CAREERS in finance are hot right now, particularly in Singapore, which is being touted as the financial hub of Asia, with its strategic location between the new Asian powerhouses of India and China.
For fresh graduates seeking jobs with long-term development prospects, the finance industry is a very attractive field. It is also a very competitive one - a total of 11,300 finance jobs were created last year.
What does it take to join the industry?
People think that successful financial professionals all fit a stereotype: They have a wizard-like prowess with numbers, a macro perspective with a micro focus, magna cum laude degrees in finance and the ability to understand words like "hedge" and "FX-instrument".
Well, think again. There are opportunities for everyone in the finance industry, even for those who do not have business or finance degrees, as well as executives who are thinking of switching careers from a different industry.
Take Mr Gerald Ong, chief executive officer of PrimePartners Corporate Finance, for example. Prior to joining the finance industry, he was an English literature honours student at the National University of Singapore (NUS).
Upon graduating from NUS, Mr Ong decided to pursue a career in the finance sector and enrolled for a Master of Business Administration course offered by the University of British Columbia in Canada.
Following that, he took a job in the merchant banking industry. In addition to his current position, Mr Ong has held senior positions with several Singapore-based financial institutions, such as N M Rothschild & Sons, TokyoMitsubishi International (Singapore) and the DBS Bank Group.
He says: "I was initially apprehensive about my decision to enter the finance sector, as I would have to switch from a highly subjective and literary discipline to one that is objective and highly numerate.
"At the same time, I was attracted to a highly challenging professional environment.
"There are many open doors in the finance industry for anyone who has a hunger to learn and upgrade, even someone who is not previously equipped with financial knowledge and skills. It is my firm belief that if I can successfully make this switch, anyone can."
Another example is Ms Euleen Goh, who started out as a chartered accountant but decided that she needed a change and joined Standard Chartered Bank.
In her 21 years with the company, she travelled widely throughout the company's operations. Her route to success involved constantly upgrading her financial skills.
"The finance industry has equipped me with immense knowledge and skills to constantly challenge myself to stay ahead of the competition and be competent in my work.
"I think it is never too late to find a foothold in the finance industry as long as one is willing to learn and upgrade one's skills set," says Ms Goh, who retired in 2006 as the bank's chief executive officer.
She is a member of The Institute of Banking & Finance Council and the chairperson of the Financial Industry Competency Standards (FICS) steering committee, of which Mr Ong is also a member.
FICS is a comprehensive quality assurance framework with a certification and accreditation system for financial professionals in Singapore.
The framework helps to raise the professional bar of Singapore's financial workforce and training providers.
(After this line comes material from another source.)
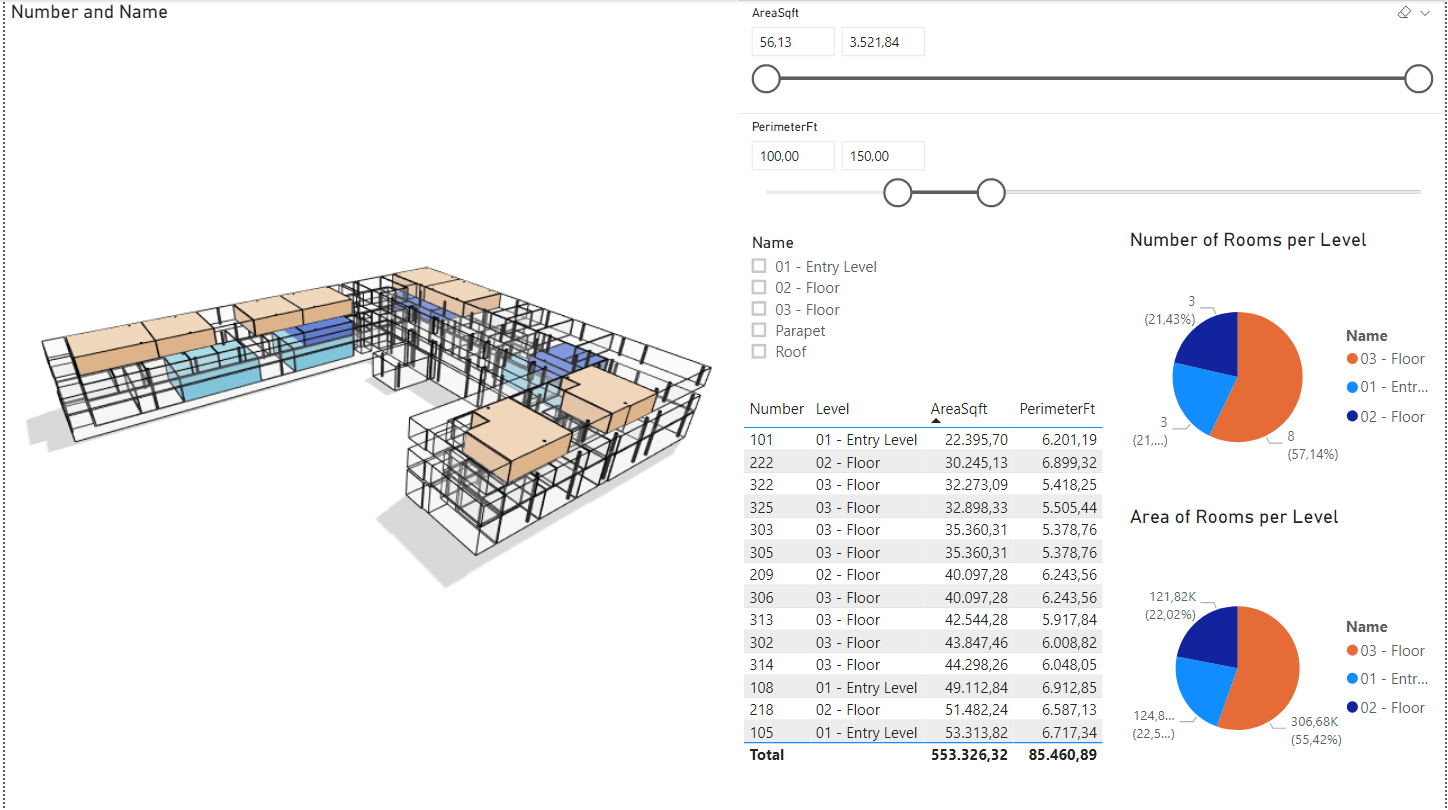Screen dimensions: 1448x810
Task: Click the orange 03 - Floor marker in Number of Rooms legend
Action: tap(1352, 359)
It was developed by leading financial practitioners and financial institutions based in Singapore and abroad.
There will be over 270 FICS-accredited programmes for an all-encompassing 53 job families within the financial services industry by mid-2010.
They cover areas that range from wealth management to insurance, and will be administered by a pool of accredited providers.
Currently, five lead providers have been appointed and they are the Financial Training Institute @ SMU, the International Compliance Association, the Risk Management Institute NUS, the Singapore College of Insurance and the Wealth Management Institute.
The finance industry is very diverse and sophisticated. It is an exciting field where changes are constantly taking place.
It is a myth that jobs in the finance industry are only reserved for "men in grey suits".
There are jobs available for bright graduates from all fields of work as long as they are lifelong learners.